深厚的攻防技術積累與全新的檢測產品-XDS有效協同是本次樣本被捕獲的關鍵。

我們在某企業客戶IT系統現場捕獲了該僵尸程序樣本，并幫助該用戶成功清除了該僵尸程序,這得益于該用戶部署了XDS產品。在XDS產品上線之時，啟明星辰安全運維專家協助用戶，結合該用戶IT環境特征與應用系統的邏輯特征制定了相應的應用異常檢測規則，其中：WEB服務器業務流白名單是本次樣本捕獲的關鍵規則集。該WEB服務器對互聯網提供某種數據服務，后臺具有數據庫服務器，企業內部有嚴格的運維規范，因此制定的業務流白名單規則包含了如下部分關鍵邏輯：

1）該WEB服務器僅能夠被互聯網終端通過80端口訪問

2）新建連接必須從登陸頁面開始訪問

3）WEB服務器可以主動訪問內部特定終端，禁止主動訪問互聯網

4）內部運維接口固定IP地址

5）對數據庫的訪問僅能通過該應用系統的標準數據庫訪問JDBC接口進行數據庫訪問。

任何違背以上規則的流量將觸發告警，同時XDS產品會連續抓取5分鐘的流量數據供安全運維人員分析。

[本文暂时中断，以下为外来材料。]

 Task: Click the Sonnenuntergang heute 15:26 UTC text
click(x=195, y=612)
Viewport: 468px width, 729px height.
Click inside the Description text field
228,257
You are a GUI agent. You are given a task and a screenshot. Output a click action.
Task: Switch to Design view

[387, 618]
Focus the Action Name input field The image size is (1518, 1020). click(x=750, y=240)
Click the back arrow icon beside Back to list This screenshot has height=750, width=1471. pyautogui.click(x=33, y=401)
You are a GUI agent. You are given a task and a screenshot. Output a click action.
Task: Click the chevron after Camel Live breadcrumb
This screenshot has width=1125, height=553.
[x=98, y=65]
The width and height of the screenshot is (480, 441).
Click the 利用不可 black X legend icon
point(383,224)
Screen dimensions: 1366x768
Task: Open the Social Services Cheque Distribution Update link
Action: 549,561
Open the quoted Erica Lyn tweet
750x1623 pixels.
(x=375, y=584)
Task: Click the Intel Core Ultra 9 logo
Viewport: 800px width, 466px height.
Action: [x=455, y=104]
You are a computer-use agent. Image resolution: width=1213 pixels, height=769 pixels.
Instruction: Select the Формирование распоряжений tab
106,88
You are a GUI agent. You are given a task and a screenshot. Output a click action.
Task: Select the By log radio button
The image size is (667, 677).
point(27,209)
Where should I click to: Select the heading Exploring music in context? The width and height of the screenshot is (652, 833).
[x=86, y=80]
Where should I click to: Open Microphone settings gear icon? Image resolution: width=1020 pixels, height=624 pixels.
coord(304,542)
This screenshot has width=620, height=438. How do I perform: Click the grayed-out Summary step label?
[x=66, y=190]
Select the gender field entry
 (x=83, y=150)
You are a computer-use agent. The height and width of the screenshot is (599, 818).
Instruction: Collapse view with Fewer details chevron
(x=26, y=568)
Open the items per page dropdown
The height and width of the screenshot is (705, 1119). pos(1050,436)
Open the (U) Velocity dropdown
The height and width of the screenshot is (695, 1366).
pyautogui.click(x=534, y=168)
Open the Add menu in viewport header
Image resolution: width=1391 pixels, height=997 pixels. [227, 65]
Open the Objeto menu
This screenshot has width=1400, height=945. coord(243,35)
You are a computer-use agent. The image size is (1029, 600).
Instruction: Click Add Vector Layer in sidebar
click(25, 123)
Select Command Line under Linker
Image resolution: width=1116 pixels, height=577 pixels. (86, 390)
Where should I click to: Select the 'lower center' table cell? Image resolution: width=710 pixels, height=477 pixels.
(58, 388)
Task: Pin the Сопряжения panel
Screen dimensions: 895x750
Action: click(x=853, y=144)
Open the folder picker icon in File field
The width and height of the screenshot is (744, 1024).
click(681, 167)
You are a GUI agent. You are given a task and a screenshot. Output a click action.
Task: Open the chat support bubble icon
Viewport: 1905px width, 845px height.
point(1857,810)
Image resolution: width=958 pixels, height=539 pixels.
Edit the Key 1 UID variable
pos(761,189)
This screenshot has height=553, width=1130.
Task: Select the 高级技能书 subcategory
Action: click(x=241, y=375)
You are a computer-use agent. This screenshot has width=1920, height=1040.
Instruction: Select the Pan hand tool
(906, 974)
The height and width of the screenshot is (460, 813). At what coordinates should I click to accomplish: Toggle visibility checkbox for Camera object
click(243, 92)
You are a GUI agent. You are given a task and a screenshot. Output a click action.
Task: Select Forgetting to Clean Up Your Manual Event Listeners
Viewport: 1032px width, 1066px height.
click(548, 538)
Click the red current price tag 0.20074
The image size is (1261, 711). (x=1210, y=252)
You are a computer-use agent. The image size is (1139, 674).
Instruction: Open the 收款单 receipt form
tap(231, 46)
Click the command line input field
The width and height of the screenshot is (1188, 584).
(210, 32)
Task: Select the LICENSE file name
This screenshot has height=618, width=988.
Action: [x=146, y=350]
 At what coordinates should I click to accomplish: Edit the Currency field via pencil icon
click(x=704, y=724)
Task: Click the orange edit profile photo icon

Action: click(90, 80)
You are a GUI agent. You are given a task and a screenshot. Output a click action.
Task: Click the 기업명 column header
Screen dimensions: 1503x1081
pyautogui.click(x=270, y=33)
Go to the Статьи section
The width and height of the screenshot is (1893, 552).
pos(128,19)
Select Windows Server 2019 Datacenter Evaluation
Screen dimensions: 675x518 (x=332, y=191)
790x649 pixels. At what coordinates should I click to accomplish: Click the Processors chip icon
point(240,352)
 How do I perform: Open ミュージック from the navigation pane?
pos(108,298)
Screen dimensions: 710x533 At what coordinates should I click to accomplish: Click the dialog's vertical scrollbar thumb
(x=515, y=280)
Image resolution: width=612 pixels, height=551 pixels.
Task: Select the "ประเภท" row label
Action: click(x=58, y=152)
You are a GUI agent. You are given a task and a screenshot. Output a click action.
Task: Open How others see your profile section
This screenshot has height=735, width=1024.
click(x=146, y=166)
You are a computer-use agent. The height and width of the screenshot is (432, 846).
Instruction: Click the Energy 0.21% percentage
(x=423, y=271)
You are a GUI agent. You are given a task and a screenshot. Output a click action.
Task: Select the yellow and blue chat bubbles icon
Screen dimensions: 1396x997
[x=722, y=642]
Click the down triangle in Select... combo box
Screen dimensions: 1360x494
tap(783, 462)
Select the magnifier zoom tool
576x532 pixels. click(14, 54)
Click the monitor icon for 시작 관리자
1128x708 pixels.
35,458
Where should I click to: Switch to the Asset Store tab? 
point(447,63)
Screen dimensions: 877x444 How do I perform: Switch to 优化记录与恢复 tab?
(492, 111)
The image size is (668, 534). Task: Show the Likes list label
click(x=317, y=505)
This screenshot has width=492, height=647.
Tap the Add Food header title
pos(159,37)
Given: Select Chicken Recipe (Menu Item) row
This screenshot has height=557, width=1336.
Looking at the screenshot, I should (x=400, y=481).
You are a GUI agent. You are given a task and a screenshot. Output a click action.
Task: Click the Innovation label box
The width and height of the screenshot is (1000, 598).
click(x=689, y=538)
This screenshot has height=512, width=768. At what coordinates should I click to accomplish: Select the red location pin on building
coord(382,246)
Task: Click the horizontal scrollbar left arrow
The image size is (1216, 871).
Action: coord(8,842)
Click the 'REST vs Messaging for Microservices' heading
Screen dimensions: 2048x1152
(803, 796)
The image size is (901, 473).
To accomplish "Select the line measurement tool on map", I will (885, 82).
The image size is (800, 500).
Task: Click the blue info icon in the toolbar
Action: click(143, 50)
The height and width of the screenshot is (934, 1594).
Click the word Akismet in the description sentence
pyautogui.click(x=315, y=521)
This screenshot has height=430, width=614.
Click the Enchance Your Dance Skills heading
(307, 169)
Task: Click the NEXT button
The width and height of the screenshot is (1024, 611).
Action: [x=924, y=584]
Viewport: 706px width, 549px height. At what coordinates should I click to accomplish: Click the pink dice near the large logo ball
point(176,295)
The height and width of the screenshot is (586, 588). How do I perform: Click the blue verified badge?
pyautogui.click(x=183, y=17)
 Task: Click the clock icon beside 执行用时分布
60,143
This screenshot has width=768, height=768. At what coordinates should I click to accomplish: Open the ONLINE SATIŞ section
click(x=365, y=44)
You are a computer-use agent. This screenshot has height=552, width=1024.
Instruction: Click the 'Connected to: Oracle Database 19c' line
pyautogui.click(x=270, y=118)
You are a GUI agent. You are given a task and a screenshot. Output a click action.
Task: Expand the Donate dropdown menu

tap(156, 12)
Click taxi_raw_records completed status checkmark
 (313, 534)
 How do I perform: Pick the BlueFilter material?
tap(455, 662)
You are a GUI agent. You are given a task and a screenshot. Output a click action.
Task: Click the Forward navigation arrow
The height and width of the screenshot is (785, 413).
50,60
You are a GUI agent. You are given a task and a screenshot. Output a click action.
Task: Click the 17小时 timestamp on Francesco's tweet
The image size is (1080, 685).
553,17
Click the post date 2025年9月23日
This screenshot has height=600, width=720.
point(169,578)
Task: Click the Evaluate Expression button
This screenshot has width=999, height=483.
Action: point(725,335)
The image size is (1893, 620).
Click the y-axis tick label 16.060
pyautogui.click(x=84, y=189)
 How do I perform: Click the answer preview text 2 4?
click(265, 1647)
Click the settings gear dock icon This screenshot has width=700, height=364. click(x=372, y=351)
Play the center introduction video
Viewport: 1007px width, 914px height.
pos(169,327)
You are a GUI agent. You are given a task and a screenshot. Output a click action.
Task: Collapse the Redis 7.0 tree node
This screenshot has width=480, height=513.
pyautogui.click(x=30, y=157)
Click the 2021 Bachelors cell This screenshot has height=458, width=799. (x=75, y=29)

2015年11月15日，該用戶發現XDS產品報告了一條WEB服務器對互聯網的一次主動訪問事件，請求啟明星辰安全運維專家協同分析該事件。現場，我們提取了XDS產品留存的5分鐘流量信息并進行分析，即刻發現了明顯的被控制特征--WEB服務器短時間內向特定IP發送了大量的隨機報文，隨后安全專家追溯了XDS產品的歷史事件，還原了完整的攻擊鏈條，并在WEB服務器某目錄下找到了僵尸程序，完成了樣本的提取與清除。攻擊鏈條如下：

2015年11月15早晨，黑客利用Redis未授權漏洞，通過6379端口成功入侵了該用戶的WEB服務器并植入SSH公鑰。該行為觸發了上述第一條XDS規則，并發生了告警。

隨后，黑客通過SSH向WEB服務器傳遞了僵尸程序，同樣該行為觸發了上述第一條XDS規則并產生告警。可惜前兩條告警發生時，用戶并未關注安全狀況，錯失了防御的第一時間點。

最后黑客顯然為了進行僵尸網絡的功能測試，隨機發起了一次小規模拒絕服務攻擊，此行為觸發了上述XDS第三條規則。幸運的是，此時用戶注意到了本次報警并開始處理該事件，防止了WEB服務器永久的成為僵尸網絡的一部分。

當前黑客的組織性比以往更強，對0DAY，NDAY漏洞的利用效率極高，通常0DAY、NDAY漏洞一旦被黑客圈掌握，在極短的時間內就會形成有效攻擊，這導致了傳統的入侵檢測方法在漏洞剛剛被發現的一段時間內是失效的。啟明星辰新推出的XDS產品基于開放式檢測架構，可以快速部署與用戶應用結合的安全檢測規則，實現以不變應萬變。該僵尸程序樣本被捕獲的當日，啟明星辰升級了XDS產品的攻擊特征庫，可以實現對該樣本的精確檢測。